04.
Span de kabelklem aan en plaats de kap terug
5
OPLEVERING VAN DE AUTOMATISERING
Dit zijn de belangrijkste fasen bij de realisatie van de automatisering om de maximale veiligheid te garanderen. De oplevering kan ook als perio-
dieke controle voor de verschillende inrichtingen van de automatisering worden gebruikt.
De oplevering van de volledige installatie moet door vakbekwaam en deskundig personeel worden uitgevoerd. Zij moeten ook bepalen
welke tests in functie van de bestaande risico's noodzakelijk zijn en controleren of de wettelijke voorschriften, regelgevingen en regels en in het
bijzonder alle vereisten van norm EN 12445, waarin de testmethodes voor de controle van automatiseringen voor hekken worden bepaald, in acht
genomen zijn.
5.1 - Oplevering
Voor elk afzonderlijk onderdeel van de automatisering (contactlijsten, fotocellen, noodstop enz.) is een specifieke opleveringsfase vereist; voor
deze inrichtingen zullen de procedures uit de desbetreffende instructiehandleidingen gevolgd moeten worden.

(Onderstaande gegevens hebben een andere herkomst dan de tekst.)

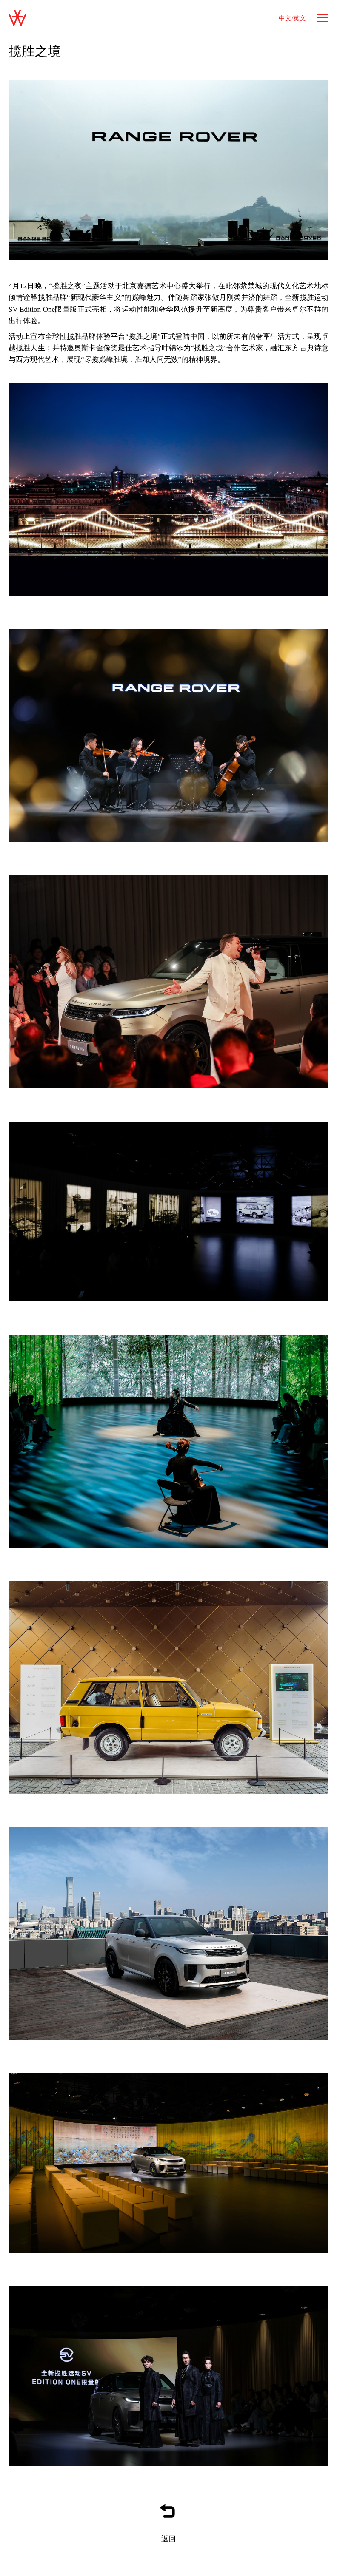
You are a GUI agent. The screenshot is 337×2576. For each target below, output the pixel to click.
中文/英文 (292, 18)
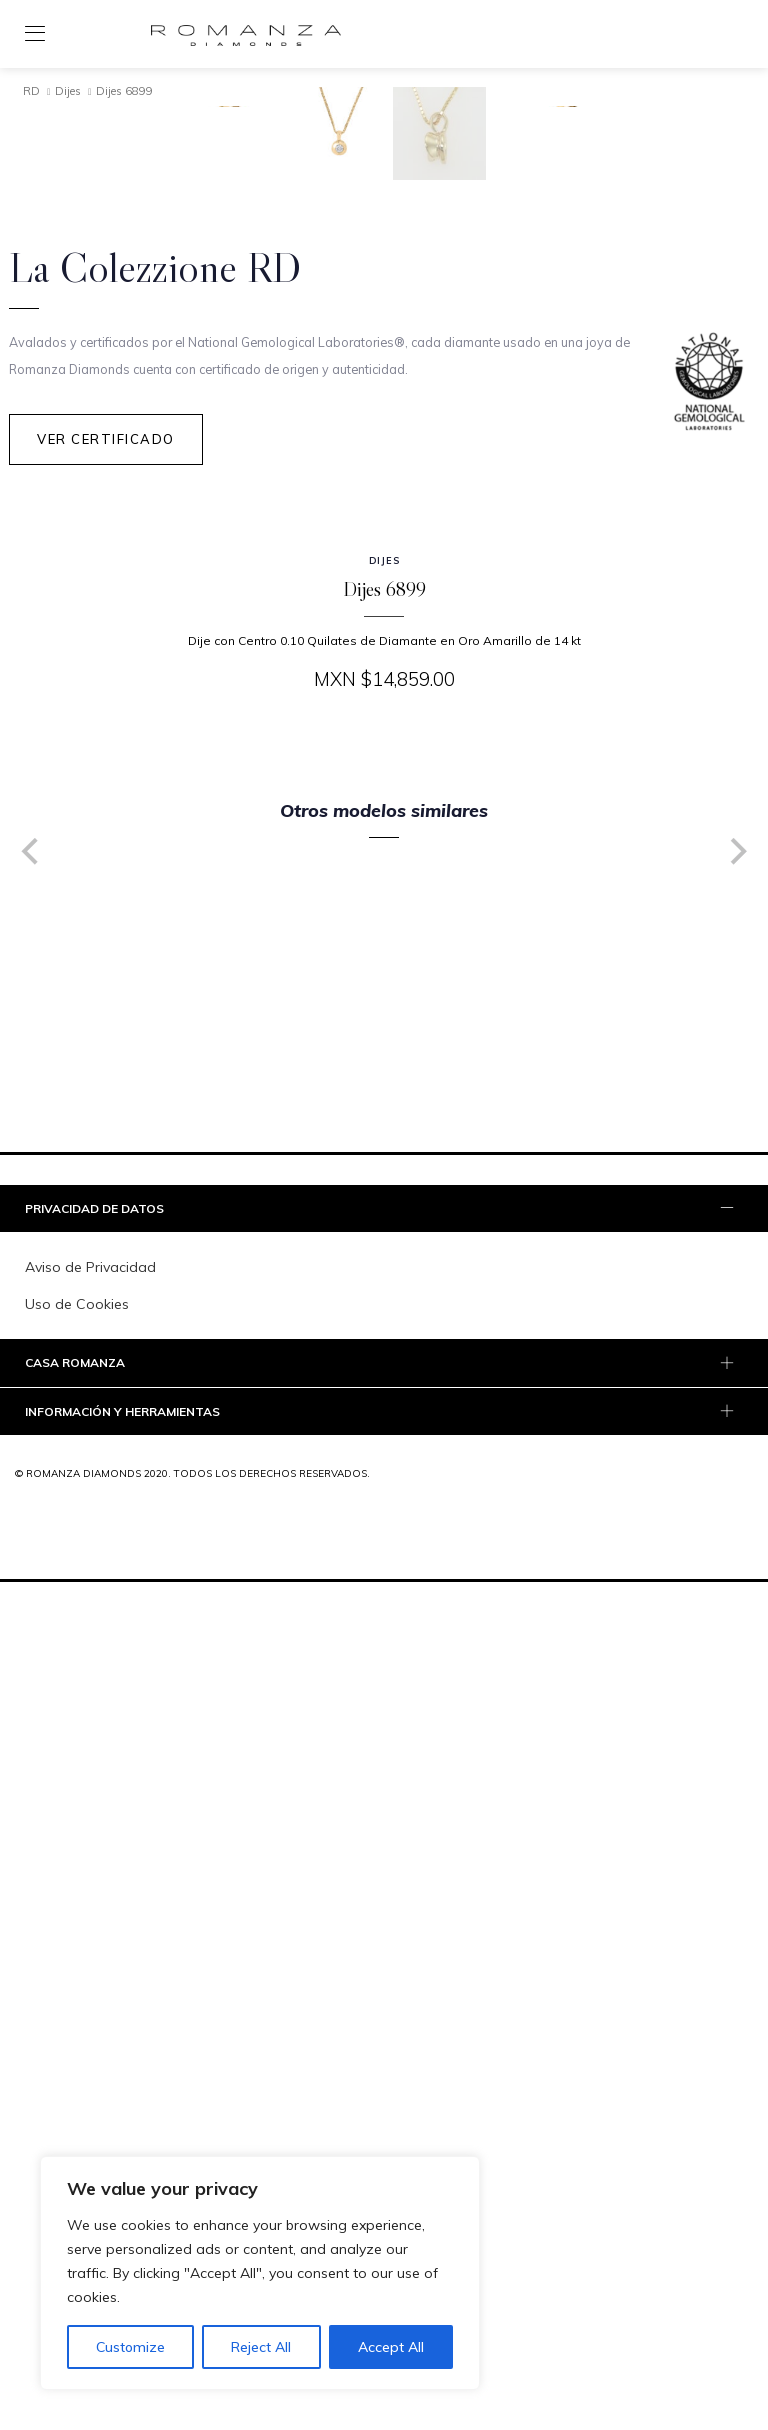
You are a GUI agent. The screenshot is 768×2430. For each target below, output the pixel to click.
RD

Voer de eindtests als volgt uit:
01.
Controleer of de voorschriften in deze handleiding en in het bijzonder die vervat in hoofdstuk 1 strikt in acht zijn genomen.
02.
Ontgrendel de reductiemotor handmatig.
03.
Controleer of het mogelijk is om de vleugel handmatig te openen en te sluiten met een kracht die niet groter is dan 390 N (ongeveer
40 kg).
04.
Vergrendel de reductiemotor handmatig.
05.
Sluit de elektrische voeding aan.
06.
Voer met behulp van de voorziene bedienings- of uitschakelinrichtingen tests uit voor het sluiten, openen en tot stilstand brengen van
het hek en controleer of de manoeuvres worden uitgevoerd zoals voorzien.
07.
Controleer of alle veiligheidsinrichtingen van de installatie goed werken en verifieer of het gedrag van het hek overeenstemt met wat
voorzien is.
08.
Voer een sluitmanoeuvre uit en controleer de kracht waarmee de vleugel tegen de stop van de mechanische eindaanslag botst. Indien
nodig, probeert u de druk te verminderen om een betere afstelling te krijgen.
09.
Als de gevaarlijke situaties veroorzaakt door de beweging van de vleugel zijn weggenomen door de sluitkracht te beperken, moet de
kracht worden gemeten zoals bepaald door de norm EN 12445.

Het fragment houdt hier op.